**REQUIRED ACTION**
Please copy the data below exactly; none of the pictures in it belong in the copy.

**MATERIAL TO PROCESS**
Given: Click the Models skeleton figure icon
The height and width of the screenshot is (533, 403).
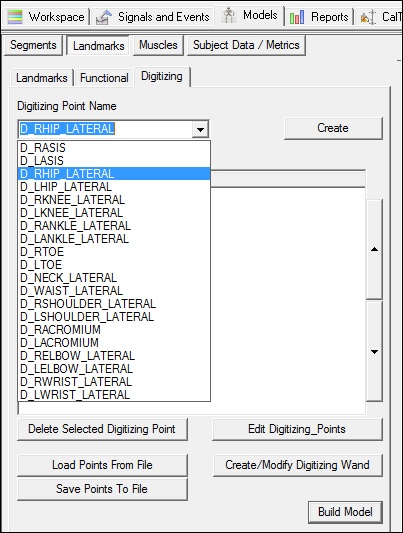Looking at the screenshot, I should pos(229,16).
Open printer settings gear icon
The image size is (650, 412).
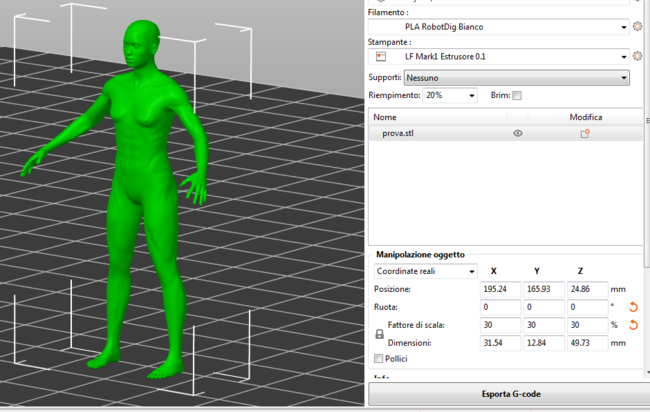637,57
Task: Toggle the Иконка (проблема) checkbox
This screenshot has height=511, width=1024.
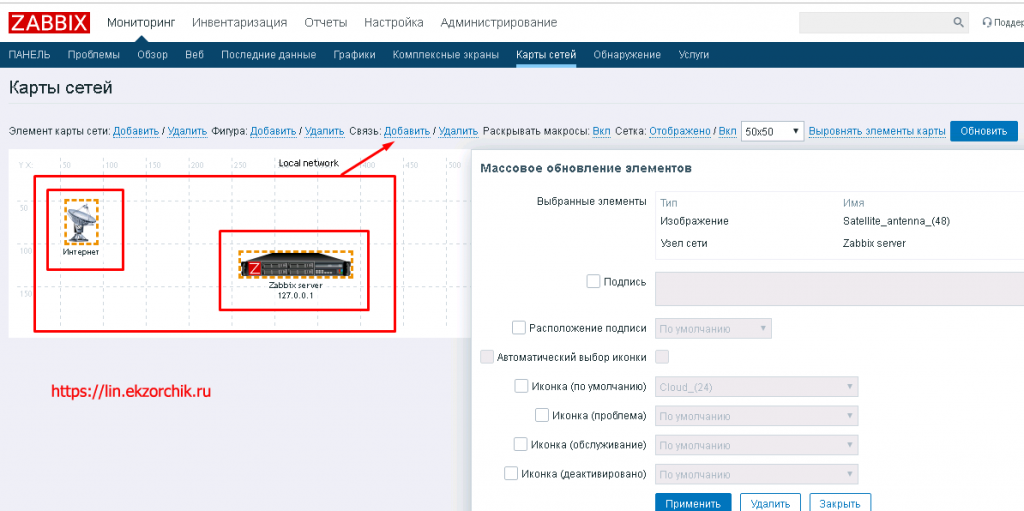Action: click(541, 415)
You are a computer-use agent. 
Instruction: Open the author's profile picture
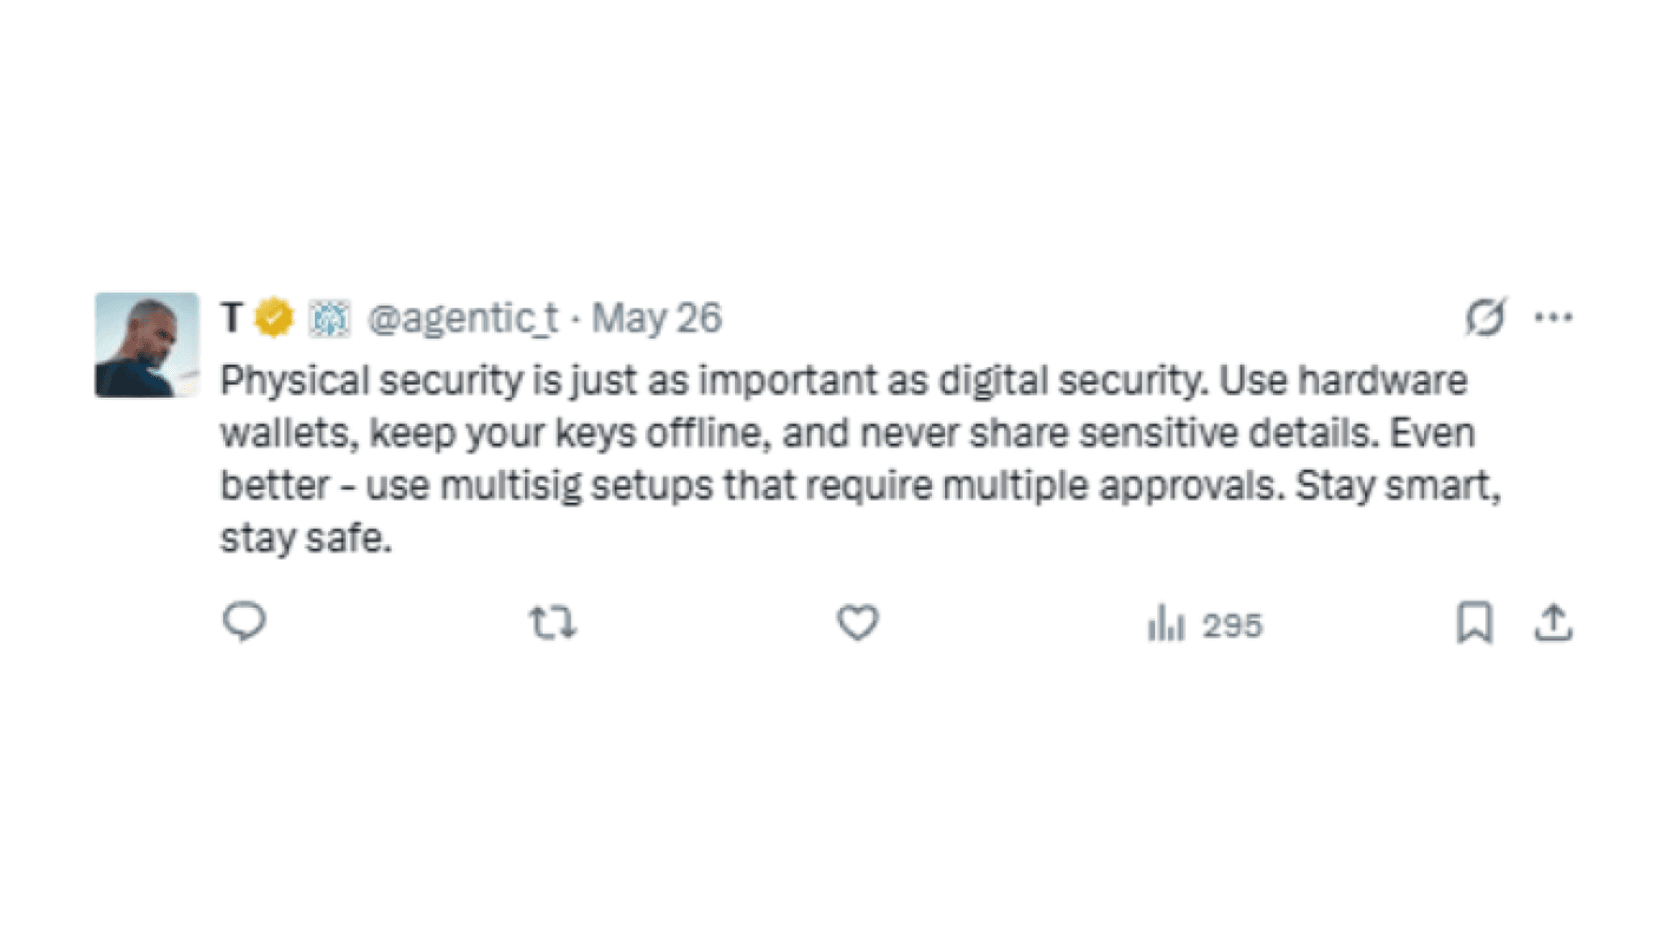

**EXERCISE SOLUTION**
Given: Click the Models skeleton figure icon
The height and width of the screenshot is (533, 403).
Looking at the screenshot, I should pos(229,16).
Open printer settings gear icon
The image size is (650, 412).
637,57
Task: Toggle the Иконка (проблема) checkbox
This screenshot has height=511, width=1024.
Action: click(541, 415)
You are a computer-use agent. 
Instruction: Open the author's profile picture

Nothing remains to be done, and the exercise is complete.